Mean LV T2* value was 40.06±5.59 ms. A reduced LV T2* value was found in two (4.8%) patients. Both these patients had also a reduced LV T1 value, while only one of them had a reduced LV T2 value.
Most of the patients (N=34; 81%) showed a normal LV T1 value, five (11.9%) a reduced LV T1 value, and 3 (7.1%) an increased LV T1 value. Three patients had a reduced LV T1 value in the presence of a normal LV T2* value and four had a reduced LV T1 value in the presence of a normal/increased T2 value.
Only one (2.4%) patient showed a reduced LV T2, while an increased LV T2 value was found in the 66.7% of the cases.

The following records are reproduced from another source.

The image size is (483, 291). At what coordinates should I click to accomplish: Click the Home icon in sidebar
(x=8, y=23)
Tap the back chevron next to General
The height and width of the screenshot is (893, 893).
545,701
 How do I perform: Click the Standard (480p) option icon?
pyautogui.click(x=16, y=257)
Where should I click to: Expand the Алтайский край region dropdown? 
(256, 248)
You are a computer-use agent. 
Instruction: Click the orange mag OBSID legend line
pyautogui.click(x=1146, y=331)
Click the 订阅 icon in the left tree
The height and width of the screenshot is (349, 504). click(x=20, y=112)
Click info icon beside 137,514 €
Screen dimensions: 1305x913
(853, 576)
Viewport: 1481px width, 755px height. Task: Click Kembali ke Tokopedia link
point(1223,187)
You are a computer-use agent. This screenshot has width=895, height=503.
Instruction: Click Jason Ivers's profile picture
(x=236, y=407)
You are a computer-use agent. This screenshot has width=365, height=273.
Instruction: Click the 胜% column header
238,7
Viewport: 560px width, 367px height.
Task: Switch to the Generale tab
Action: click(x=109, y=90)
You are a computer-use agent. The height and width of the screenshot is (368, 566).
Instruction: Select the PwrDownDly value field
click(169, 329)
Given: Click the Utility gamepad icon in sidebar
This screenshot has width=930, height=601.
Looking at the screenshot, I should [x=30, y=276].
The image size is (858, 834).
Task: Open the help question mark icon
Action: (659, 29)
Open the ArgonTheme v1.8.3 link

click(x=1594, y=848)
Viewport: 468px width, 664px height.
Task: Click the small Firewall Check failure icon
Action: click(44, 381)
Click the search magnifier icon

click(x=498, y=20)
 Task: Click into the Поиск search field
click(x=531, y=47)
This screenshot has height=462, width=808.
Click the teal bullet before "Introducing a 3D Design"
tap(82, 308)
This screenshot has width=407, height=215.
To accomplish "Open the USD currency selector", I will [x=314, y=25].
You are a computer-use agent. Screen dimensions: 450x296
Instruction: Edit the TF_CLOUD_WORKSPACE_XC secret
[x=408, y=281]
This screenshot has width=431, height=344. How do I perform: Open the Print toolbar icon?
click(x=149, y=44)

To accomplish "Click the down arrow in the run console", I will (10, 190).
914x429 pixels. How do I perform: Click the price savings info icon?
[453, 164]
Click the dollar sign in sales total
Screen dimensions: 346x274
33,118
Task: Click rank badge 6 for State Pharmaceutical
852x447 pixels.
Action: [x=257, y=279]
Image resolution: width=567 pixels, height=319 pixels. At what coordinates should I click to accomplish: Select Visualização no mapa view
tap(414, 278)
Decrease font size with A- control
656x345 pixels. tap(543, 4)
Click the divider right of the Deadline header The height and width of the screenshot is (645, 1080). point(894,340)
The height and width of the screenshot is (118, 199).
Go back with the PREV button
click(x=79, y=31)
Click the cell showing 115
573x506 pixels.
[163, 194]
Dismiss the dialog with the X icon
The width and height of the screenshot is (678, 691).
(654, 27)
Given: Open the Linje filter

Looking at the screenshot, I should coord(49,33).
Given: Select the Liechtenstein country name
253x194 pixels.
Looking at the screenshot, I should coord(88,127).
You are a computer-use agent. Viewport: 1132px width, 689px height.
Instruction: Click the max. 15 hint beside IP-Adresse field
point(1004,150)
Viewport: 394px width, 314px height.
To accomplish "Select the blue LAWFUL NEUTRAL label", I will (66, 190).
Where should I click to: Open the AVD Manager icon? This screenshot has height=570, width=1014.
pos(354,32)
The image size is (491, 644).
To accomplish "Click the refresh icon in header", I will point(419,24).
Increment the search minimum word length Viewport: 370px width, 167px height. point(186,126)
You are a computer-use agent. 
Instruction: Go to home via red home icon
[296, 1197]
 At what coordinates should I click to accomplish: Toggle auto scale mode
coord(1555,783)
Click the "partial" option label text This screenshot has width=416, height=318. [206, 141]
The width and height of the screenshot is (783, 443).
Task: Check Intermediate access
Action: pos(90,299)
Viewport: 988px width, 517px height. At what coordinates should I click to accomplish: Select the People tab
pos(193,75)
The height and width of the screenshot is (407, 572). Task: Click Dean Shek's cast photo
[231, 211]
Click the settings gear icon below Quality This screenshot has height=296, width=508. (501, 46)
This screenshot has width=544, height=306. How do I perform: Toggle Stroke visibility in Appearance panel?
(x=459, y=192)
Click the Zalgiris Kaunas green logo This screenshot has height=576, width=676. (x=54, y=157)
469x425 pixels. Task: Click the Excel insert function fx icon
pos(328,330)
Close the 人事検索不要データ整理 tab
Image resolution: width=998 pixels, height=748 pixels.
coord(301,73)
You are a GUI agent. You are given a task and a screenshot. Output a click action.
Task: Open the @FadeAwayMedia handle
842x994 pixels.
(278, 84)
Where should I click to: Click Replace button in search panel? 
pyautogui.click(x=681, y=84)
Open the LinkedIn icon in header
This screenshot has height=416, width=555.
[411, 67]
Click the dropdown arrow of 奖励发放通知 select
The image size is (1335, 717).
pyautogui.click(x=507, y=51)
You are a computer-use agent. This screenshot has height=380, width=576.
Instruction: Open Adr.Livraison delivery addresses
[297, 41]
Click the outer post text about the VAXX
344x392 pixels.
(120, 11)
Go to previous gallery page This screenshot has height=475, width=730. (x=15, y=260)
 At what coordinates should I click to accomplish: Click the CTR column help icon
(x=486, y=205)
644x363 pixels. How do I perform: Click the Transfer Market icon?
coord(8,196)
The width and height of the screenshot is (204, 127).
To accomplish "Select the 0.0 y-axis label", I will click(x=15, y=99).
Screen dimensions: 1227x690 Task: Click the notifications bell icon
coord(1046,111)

No patient with a normal LV T2* value had a reduced LV T2 value.
Conclusion:
In β-TI patients, native T1 mapping can improve the sensitivity in detecting mild myocardial iron loading over the T2* technique. T2 mapping does not offer any advantage in terms of sensitivity for MIO detection but can provide additional information about the subclinical myocardial inflammatory burden. Indeed, myocardial inflammation, which can be triggered also by small amounts of iron, represents the most plausible responsible for the increased T2 value found, unexpectedly, in the 66.7% of our patients. The combined use of all myocardial relaxation times can pave the way for an improved detection of early/subclinical myocardial involvement.